Roberts has taught journalism from 1991 to 1994 and 1998 to the present at the Philip Merrill College of Journalism at the University of Maryland.
He is on the board of directors of the Committee to Protect Journalists and served five years as its chairman; he also served as chairman of the Pulitzer Prize Board, the International Press Institute, and the Board Of Visitors of the School of Communications at the University of North Carolina at Chapel Hill.
[edit] Impact
Roberts is widely viewed by his peers as among the most influential of late 20th Century American editors of a large city daily newspaper[citation needed]. He is credited with reviving The Inquirer and leading it from a second-place daily to one of the best regional newspapers in the country. Largely, he did this by recruiting young, talented journalists and then giving them a free hand both in time and space to write compelling investigative stories under the tutelage of senior editors. Such nationally known writers as Mark Bowden (Black Hawk Down) and Richard Ben Cramer (What It Takes) worked at the Inquirer. Perhaps the most famous and longest lasting investigative team ever — Jim Steele and Don Barlett — flourished under Roberts.[5]
[edit] Pulitzer Record
The Inquirer had never won a Pulitzer before Roberts became executive editor but regularly won them under his leadership.[6]
- 1975, national reporting
- 1976, editorial cartoons
- 1977, local reporting
- 1978, public service reporting
- 1979, international reporting
- 1980, local reporting
- 1985, investigative reporting
- 1985, feature photography
- 1986, feature photography
- 1986, national reporting
- 1987, feature writing
- 1987, investigative reporting
- 1987, investigative reporting
- 1988, national reporting
- 1989, national reporting
- 1989, feature writing
- 1990, public service reporting
[edit] Awards
Roberts, along with co-author Hank Klibanoff (managing editor of the Atlanta Journal-Constitution), won the 2007 Pulitzer Prize[7] for History for their book The Race Beat. In it, Roberts and Klibanoff chronicled the civil rights struggle in America and the role the press played in bringing it to the forefront. The book's major contributions included an analysis of Gunnar Myrdal and Ralph Bunche's seminal 1944 book, An American Dilemma, which outlined the problems and possible solutions to American segregation, and a close examination of the contribution of the black press to the Civil Rights movement.

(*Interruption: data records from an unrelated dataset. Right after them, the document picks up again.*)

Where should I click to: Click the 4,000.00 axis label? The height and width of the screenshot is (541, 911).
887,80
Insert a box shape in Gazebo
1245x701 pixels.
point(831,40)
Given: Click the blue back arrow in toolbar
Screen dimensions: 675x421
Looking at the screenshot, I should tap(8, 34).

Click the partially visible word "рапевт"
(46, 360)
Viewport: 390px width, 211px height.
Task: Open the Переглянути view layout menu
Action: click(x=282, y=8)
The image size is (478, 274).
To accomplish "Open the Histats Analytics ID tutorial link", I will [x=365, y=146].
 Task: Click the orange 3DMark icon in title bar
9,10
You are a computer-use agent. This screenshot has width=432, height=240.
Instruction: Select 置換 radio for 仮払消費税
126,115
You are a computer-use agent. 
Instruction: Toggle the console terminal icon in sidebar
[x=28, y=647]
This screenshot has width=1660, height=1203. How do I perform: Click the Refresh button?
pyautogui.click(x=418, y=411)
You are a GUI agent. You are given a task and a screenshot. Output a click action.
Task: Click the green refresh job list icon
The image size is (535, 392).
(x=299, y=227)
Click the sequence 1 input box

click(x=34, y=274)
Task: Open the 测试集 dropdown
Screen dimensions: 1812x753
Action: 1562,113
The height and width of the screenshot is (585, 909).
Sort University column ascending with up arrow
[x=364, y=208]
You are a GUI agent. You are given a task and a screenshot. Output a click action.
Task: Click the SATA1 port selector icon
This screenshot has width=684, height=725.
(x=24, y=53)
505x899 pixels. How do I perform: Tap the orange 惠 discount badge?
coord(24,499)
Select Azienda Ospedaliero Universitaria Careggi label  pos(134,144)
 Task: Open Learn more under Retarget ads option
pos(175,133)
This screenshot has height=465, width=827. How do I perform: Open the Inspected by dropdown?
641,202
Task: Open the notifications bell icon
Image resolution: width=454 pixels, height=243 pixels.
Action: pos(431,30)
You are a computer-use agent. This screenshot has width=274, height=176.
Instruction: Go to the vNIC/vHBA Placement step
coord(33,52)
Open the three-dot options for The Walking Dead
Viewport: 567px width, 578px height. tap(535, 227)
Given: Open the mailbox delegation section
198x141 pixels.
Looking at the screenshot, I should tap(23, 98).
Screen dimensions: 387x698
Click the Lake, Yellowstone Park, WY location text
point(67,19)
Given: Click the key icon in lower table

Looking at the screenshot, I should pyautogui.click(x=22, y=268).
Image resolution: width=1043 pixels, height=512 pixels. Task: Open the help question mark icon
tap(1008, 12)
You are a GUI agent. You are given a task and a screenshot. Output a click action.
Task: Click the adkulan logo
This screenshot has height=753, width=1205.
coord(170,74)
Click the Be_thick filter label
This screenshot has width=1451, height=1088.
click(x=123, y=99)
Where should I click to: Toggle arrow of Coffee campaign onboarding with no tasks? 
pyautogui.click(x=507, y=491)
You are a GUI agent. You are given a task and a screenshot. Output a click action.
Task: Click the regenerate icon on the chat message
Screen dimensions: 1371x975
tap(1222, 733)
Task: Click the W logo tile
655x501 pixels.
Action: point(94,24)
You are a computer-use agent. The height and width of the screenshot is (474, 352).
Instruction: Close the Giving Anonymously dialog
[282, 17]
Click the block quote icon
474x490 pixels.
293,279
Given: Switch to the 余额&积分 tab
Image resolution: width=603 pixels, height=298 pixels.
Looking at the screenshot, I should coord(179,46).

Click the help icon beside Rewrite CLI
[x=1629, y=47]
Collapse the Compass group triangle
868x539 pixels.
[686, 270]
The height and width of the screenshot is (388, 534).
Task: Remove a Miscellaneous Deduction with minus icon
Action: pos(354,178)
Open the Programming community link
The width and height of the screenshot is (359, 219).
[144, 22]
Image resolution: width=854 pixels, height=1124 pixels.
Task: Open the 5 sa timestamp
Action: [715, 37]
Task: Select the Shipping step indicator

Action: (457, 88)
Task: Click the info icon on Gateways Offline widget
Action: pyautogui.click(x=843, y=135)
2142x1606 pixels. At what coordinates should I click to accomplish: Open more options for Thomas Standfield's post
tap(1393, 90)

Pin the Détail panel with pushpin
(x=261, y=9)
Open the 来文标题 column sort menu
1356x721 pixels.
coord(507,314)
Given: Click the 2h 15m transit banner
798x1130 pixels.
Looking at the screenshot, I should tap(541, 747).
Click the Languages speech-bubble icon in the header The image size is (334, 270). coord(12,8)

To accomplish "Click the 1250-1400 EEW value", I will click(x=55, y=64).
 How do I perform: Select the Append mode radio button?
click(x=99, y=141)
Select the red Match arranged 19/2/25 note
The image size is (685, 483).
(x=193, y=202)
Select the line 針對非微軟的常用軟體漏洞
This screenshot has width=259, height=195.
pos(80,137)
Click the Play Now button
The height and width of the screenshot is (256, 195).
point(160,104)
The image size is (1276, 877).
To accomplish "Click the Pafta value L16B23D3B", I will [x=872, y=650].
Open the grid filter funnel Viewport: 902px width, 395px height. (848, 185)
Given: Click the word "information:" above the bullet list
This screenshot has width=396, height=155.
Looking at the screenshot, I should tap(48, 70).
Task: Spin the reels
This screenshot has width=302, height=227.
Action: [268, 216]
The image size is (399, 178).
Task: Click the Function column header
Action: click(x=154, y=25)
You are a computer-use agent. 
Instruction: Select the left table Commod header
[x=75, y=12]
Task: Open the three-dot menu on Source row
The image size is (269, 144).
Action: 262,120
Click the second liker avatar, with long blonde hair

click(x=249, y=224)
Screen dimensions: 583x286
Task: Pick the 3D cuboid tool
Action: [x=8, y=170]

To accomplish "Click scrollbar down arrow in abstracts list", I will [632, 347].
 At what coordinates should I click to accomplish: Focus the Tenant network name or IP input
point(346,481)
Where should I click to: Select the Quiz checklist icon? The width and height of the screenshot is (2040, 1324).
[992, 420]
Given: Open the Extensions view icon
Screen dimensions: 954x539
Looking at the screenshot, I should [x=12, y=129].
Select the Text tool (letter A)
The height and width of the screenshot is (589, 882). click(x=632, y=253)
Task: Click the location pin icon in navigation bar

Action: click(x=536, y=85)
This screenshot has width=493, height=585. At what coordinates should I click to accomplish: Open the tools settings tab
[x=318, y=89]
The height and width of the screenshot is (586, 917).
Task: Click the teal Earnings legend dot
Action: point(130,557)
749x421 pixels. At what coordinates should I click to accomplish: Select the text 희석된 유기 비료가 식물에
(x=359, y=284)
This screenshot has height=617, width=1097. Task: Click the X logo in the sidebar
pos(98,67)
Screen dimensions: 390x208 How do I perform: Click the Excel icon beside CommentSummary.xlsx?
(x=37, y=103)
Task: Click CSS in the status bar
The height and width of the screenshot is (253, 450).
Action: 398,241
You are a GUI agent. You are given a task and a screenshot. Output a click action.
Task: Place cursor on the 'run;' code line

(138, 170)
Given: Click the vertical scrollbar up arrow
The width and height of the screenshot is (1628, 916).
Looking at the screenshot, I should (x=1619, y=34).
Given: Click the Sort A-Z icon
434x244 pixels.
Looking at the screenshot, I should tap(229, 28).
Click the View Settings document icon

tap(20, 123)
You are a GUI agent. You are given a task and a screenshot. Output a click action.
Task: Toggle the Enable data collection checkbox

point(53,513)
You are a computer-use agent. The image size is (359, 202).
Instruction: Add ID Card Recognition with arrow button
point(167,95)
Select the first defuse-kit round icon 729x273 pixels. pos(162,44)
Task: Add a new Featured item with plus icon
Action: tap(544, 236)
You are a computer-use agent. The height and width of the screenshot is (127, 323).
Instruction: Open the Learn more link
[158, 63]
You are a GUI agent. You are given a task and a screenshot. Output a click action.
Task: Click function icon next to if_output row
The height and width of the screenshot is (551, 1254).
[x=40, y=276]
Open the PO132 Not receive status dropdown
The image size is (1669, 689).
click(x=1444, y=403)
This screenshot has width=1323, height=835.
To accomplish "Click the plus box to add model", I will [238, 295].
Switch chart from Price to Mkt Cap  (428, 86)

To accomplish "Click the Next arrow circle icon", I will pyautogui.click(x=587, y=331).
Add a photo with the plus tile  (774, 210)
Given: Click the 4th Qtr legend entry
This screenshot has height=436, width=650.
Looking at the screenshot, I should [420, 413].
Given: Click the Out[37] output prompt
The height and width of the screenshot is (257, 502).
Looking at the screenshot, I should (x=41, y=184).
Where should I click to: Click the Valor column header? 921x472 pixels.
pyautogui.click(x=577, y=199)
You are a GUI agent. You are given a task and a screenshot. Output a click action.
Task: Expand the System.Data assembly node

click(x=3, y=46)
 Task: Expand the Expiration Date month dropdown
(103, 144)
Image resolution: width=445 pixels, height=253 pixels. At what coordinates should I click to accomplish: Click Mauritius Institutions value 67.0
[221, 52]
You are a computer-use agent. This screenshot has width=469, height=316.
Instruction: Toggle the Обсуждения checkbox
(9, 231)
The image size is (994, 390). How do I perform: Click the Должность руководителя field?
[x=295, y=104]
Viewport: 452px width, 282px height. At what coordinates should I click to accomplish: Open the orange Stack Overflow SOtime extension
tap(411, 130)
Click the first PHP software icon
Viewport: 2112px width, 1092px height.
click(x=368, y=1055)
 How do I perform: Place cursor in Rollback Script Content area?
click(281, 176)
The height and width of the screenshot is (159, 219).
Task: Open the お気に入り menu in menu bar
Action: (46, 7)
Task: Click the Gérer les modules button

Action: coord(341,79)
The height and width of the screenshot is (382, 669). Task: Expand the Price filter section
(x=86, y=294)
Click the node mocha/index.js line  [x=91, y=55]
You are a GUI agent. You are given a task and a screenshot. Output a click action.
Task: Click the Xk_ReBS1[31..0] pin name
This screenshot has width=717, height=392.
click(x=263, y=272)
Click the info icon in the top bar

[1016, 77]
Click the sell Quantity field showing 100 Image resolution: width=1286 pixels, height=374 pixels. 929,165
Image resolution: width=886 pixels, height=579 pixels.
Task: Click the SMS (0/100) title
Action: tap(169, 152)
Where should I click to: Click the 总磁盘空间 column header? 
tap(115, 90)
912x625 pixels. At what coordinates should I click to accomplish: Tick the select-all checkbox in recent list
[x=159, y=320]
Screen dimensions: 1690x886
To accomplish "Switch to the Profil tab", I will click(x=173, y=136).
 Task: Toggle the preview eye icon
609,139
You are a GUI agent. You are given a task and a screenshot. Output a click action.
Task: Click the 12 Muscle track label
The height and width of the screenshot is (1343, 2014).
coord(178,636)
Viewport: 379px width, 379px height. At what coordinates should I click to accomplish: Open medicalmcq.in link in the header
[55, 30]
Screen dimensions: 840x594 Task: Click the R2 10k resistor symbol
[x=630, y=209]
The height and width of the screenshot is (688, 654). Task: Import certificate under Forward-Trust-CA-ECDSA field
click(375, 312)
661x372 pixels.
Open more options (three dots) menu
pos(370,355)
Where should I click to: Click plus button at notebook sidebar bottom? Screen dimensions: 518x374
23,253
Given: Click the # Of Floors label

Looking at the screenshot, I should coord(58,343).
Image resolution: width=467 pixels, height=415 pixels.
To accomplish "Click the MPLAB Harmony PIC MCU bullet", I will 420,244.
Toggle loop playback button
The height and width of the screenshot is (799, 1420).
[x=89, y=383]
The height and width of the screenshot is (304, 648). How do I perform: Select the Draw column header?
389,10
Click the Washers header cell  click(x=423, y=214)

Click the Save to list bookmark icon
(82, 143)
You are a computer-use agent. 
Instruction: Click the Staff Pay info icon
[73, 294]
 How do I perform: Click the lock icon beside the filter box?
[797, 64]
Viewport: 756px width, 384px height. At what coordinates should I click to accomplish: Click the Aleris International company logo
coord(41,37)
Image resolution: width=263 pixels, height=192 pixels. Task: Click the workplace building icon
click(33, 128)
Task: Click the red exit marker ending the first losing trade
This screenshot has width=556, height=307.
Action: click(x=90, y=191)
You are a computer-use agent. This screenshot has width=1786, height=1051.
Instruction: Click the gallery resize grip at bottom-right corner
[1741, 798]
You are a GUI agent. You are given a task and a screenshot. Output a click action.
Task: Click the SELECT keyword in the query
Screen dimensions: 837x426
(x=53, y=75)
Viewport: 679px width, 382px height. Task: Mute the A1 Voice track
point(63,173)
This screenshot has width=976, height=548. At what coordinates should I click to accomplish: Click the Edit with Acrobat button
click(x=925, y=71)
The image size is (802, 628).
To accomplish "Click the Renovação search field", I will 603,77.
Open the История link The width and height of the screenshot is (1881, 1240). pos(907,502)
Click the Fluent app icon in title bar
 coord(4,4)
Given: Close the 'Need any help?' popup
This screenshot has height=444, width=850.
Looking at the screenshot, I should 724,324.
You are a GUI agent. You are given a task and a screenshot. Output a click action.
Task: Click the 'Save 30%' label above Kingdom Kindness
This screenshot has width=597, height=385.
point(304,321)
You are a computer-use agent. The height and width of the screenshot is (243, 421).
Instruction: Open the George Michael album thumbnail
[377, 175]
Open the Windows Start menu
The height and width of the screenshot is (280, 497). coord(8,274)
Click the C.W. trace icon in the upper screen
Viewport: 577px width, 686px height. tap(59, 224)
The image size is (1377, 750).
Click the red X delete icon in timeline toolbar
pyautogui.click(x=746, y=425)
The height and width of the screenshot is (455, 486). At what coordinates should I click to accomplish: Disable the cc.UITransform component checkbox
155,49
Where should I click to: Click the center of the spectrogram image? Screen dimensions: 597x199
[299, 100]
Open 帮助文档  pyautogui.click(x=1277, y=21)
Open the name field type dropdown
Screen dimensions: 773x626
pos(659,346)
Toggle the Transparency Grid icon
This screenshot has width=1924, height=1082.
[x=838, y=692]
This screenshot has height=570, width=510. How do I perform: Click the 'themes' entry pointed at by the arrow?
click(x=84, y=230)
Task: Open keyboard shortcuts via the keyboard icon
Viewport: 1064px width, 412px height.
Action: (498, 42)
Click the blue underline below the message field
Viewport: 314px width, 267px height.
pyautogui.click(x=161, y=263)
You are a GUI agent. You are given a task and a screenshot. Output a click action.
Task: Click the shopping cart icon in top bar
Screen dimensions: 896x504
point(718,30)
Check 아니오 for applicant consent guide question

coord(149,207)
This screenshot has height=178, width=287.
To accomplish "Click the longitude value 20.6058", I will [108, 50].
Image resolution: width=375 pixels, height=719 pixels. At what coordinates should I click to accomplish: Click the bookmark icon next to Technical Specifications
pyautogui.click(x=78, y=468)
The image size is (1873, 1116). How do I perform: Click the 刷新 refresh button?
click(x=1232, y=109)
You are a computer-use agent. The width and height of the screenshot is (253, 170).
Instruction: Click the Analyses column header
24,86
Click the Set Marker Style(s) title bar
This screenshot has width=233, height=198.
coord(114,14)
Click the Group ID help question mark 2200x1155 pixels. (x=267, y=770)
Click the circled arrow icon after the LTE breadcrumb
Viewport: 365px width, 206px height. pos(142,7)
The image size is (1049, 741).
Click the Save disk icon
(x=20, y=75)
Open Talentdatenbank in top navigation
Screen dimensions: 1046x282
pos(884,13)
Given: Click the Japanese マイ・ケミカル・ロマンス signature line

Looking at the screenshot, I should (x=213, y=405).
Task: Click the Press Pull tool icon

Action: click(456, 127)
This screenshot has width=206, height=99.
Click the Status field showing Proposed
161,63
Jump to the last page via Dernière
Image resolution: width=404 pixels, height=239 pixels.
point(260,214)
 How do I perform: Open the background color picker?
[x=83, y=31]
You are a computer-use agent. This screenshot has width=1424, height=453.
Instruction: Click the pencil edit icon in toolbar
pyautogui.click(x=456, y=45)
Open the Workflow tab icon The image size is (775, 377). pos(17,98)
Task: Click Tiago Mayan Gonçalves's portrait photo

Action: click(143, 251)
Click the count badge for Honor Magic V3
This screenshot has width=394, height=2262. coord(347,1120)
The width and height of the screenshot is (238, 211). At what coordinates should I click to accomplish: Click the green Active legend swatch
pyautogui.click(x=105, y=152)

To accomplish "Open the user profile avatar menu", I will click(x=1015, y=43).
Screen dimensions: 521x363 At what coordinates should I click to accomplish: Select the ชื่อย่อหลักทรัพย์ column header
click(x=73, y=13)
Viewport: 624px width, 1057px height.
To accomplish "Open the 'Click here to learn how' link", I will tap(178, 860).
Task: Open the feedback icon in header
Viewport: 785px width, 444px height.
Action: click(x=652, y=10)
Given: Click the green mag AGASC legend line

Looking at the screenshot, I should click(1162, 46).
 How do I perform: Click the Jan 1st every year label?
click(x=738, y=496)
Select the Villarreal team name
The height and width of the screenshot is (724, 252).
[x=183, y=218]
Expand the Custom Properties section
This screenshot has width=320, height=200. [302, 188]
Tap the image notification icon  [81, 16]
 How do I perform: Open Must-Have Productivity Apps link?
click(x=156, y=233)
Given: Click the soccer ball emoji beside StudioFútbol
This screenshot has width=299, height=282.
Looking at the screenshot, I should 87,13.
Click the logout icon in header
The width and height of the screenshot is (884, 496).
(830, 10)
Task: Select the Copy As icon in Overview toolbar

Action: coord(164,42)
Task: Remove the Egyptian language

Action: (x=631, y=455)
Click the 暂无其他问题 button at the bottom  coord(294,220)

Roberts received the National Press Club's Fourth Estate Award for Distinguished Contributions to Journalism in 1993.[8]
[edit] Personal
Roberts earned an associate's degree from Mars Hill College in North Carolina. He went on to receive his B.A. in journalism from the University of North Carolina at Chapel Hill in 1954 and was later a Nieman Fellow at Harvard University.[9]
[edit] Bibliography
- Roberts, Gene; and Klibanoff, Hank. The Race Beat: The Press, the Civil Rights Struggle, and the Awakening of a Nation. New York: Knopf, 2006. (ISBN 978-0679403814)
- The Censors and the Schools (with Jack Nelson). Boston: Little, Brown, 1963.(ISBN 978-0837196879)
- Assignment America: A Collection of Outstanding Writing from the New York Times (with David Jones) (ISBN 9780812903843)
- Leaving Readers Behind (with Thomas Kunkel and Charles Layton) University of Arkansas Press, 2001. (ISBN 1557287716 )
- Breach of Faith (with Thomas Kunkel)
[edit] Notes
- ^ date & year of birth according to LCNAF CIP data
- ^ Shapiro, Michael (2007). "Heartbreak on Wheels: The Philadelphia Inquirer". In Charles M. Madigan (Hardback). 30: The Collapse of the Great American Newspaper. Chicago: Ivan R. Lee. p. 156. ISBN 978-1-56663-742-8.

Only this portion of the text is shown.